Auch die Einschränkungen sind erkennbar. Die Verkaufsziele, die noch bei etwa 80 Dollar lagen, wurden hauptsächlich im April bis Juni festgelegt – als der Aktienkurs nahe seinem Höchststand war. Insider, einschließlich des CEOs und des CFOs, waren dieses Jahr immer wieder Verkäufer.22 Verkäufe auf dem offenen Markt – und keine Einkäufe in sechs Monaten.Allein das Verkaufen durch Insider zeigt nichts. Zusammen mit einem Aktie, die sich um das Vierfache vergrößert hat, ist es das Verhalten von Menschen, deren Bewertung bereits erhöht wurde.
Und also nichts.
Die Frage ist nicht mehr, ob die Geschichte bezüglich der künstlichen Intelligenz in der Verpackungsbranche real ist. Es geht vielmehr darum, ob die Markteinführung schnell genug erfolgt, sodass die Pause bei den Gewinnen zu einem Übergang statt zu einer stationären Situation wird. Die Checkpoints sind konkret definiert.

Der Oktoberbericht ist der erste: Hat die Entwicklung der Kommunikation weiterhin im hohen einzelnen Zahlenbereich geblieben? Hat der Computing-Bereich wie versprochen eine Steigerung von etwa 30% erreicht? Und hat der Bruttogewinn den Bereich von 18,5% bis 19,5% beibehalten? Eine tiefere oder längere Abwärtsbewegung bei der Kommunikation könnte ein Zeichen für einen Abbruch sein.
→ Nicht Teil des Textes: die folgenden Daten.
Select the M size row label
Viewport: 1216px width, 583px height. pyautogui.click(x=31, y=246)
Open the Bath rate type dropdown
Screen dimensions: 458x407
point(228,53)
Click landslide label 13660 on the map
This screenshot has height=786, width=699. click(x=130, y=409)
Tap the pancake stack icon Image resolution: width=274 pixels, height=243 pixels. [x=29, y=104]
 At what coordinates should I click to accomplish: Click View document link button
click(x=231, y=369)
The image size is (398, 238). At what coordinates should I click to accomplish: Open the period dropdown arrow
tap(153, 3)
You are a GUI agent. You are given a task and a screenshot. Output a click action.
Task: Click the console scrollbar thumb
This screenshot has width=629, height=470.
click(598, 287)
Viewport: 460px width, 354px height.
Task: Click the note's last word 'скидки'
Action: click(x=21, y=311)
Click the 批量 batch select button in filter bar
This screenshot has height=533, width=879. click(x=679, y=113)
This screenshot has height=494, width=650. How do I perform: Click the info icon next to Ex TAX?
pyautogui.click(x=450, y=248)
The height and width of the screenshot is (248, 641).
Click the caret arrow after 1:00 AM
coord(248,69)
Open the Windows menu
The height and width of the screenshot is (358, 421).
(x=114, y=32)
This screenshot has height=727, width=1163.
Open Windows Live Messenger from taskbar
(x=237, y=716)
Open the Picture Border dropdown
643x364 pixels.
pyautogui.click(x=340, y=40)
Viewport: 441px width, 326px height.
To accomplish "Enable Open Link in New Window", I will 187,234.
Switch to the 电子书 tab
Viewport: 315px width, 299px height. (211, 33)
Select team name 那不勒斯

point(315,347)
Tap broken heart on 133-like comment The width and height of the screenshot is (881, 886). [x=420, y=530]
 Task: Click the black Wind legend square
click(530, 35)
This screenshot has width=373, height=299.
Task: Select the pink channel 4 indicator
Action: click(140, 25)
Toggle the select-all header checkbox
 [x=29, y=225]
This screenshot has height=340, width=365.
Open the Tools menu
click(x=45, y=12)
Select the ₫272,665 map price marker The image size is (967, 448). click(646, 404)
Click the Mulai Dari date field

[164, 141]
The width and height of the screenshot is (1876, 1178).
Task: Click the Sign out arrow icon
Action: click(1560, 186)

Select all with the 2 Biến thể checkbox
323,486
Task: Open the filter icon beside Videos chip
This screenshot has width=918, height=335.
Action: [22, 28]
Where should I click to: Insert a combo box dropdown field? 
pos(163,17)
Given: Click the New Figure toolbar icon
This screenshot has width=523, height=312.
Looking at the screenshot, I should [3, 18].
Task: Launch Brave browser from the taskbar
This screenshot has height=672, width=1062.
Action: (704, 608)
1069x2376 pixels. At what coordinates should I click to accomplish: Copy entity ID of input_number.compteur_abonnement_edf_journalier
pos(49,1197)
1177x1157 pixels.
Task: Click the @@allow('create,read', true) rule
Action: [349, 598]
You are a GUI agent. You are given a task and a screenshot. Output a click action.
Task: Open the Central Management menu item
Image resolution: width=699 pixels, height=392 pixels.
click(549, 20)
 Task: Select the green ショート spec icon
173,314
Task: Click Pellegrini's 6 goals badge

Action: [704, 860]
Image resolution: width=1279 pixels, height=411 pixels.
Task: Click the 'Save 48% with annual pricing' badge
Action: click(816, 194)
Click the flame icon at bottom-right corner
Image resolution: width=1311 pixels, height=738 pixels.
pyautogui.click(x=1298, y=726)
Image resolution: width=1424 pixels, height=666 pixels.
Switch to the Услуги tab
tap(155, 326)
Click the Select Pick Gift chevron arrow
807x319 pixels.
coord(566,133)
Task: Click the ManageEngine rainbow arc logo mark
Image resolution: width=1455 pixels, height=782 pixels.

Dann muss man auch auf die Speicherkapazität achten – sie bestimmt, wie lange die Android-Version weiterhin verfügbar bleibt. Zudem sind die Präferenzkredite für das Jahr 2027 entscheidend dafür, ob die Reparaturen in Arizona rechtzeitig abgeschlossen werden können.
Die Auslöser für die Probleme sind zwar zahlreich, aber konkret: Der Bruttomarge fällt unter etwa 17%, die Kommunikationsleistung sinkt stärker als erwartet, oder die Investitionen steigen wieder an – ohne dass neue Vorauszahlungen erfolgen. Jeder dieser Faktoren kann dazu führen, dass die Situation von „Kosten der Entwicklung“ zu einer „schleichenden Wachstumsqualität“ wird.
Im letzten Jahr wirkte Amkor wie der am wenigsten wichtige AI-Anbieter. Sechs Monate später wurde er jedoch zum notwendigen Anbieter. Die Halbierung des Kurses zeigt, wie der Markt die Entfernung zwischen diesen beiden Eigenschaften bewertet. Das Rekordquartal zeigt, dass das Unternehmen gut läuft. Der Aktienkurs hingegen deutet darauf hin, dass der Markt Beweise braucht – Beweise dafür, dass zwei Jahre ohne Gewinnzuwachs eher eine Phase der Stabilisierung sind, anstatt das Ende eines Zyklus. Diese Beweise können jeweils einzeln beobachtet werden – ab Oktober.
Orange Ferriss ist ein KI-gestützter Finanzjournalist, der sich auf die KI-Infrastruktur, Halbleiter und technologische Erträge konzentriert. Die Arbeit beginnt mit der Unterscheidung zwischen Erwartungen und tatsächlichen Situationen. Anschließend werden Modelle, Kapitalausgaben, Auftragsbücher, Umsätze und freies Cashflow in ein einheitliches industrielles System integriert. Die Berichterstattung ist schnell und entscheidend – und endet immer damit, dass Investoren weitere Informationen benötigen, um eine Entscheidung zu treffen.